Peter Maxwell Davies (1934-2016)

Symphony No. 1

I Presto - Allegro molto - Allegro sempre
II Lento - Andante con moto - Allegro moderato - Allegro - Allegro vivo - Presto - Poco meno presto
III Adagio - Più lento
IV Presto
---------------------

Post what recording you are going to listen to giving details of Orchestra / Conductor / Chorus / Soloists etc - Enjoy!


----------



## Mika (Jul 24, 2009)

For this weekend I picked Peter Maxwell Davies symphony #1. According to my calculation we have not listened his symphonies so far. Found one article related to this one:
https://www.theguardian.com/music/t...-guide-peter-maxwell-davies-first-tom-service

Will listen this one from spotify:








Youtube


----------



## Haydn man (Jan 25, 2014)

I will go with the Naxos version of this one
Looking forward to hearing it


----------



## D Smith (Sep 13, 2014)

Naxos here for me too. Thanks Mika.


----------



## cougarjuno (Jul 1, 2012)

A recent purchase for me -- so the Naxos for me too.


----------



## Enthusiast (Mar 5, 2016)

Just to be different (and it is quite different!) I'll listen to the Rattle.


----------



## D Smith (Sep 13, 2014)

This wasn't my cup of tea, but thanks Mika for keeping Saturday Symphony going!


----------



## Mika (Jul 24, 2009)

D Smith said:


> This wasn't my cup of tea, but thanks Mika for keeping Saturday Symphony going!

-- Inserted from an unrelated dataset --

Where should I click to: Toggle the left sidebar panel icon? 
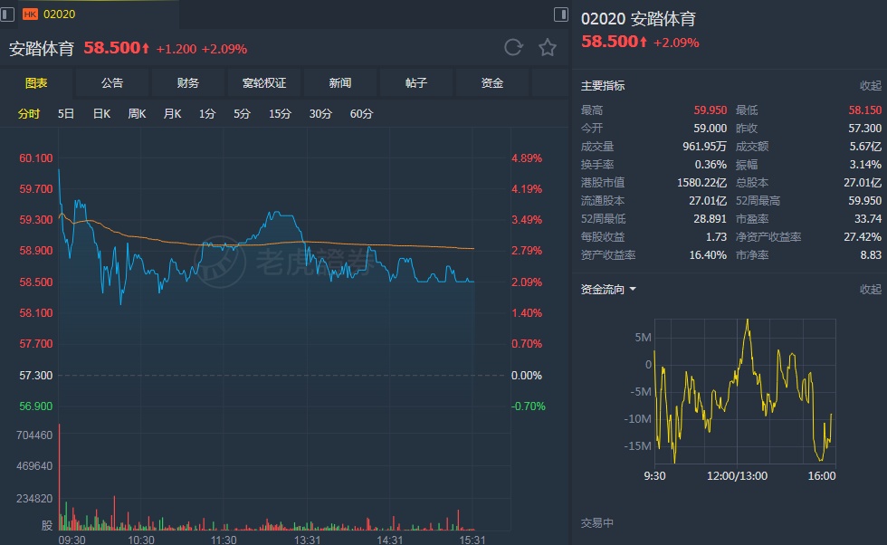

Looking forward to hear KenOC comments


----------



## Enthusiast (Mar 5, 2016)

It is a work I have some history with. A record was issued quite soon after the work's completion and my mother, knowing that I liked some of Max's music and recognising that his writing a symphony might be a major event, bought it for me as a gift. At the time I didn't know what to make of it at all. It seemed very different to anything else of Max's that I knew. And I continued to see it as a little too austere even as I stated to enjoy the other symphonies. But once I returned to giving it some serious attention I came to hear it as a fine work, filled with impressive music. I don't think any of Max's symphonies are easy but I do find them worthwhile. I enjoyed this excuse to listen to it again today.


----------



## Merl (Jul 28, 2016)

I've got this so I played it again earlier but I still dislike it. Sorry.


----------



## KenOC (Mar 7, 2011)

Mika said:


> Looking forward to hear KenOC comments


I listened to the beginning of the Naxos recording, which reminded me why I never play this symphony.


----------



## Haydn man (Jan 25, 2014)

I am afraid to say I am with the majority view here, this just did nothing for me


----------



## SONNET CLV (May 31, 2014)

Just as I enjoy strolling through museums of modern art to be taken by wonder and surprise at each turn, I enjoy aurally strolling through the symphonic oeuvre of Peter Maxwell Davies, all of whose symphonies (I believe) reside on my disc shelves, along with several other pieces such as the complete Naxos Quartets and my favorite work of his, the _Eight Songs For A Mad King_.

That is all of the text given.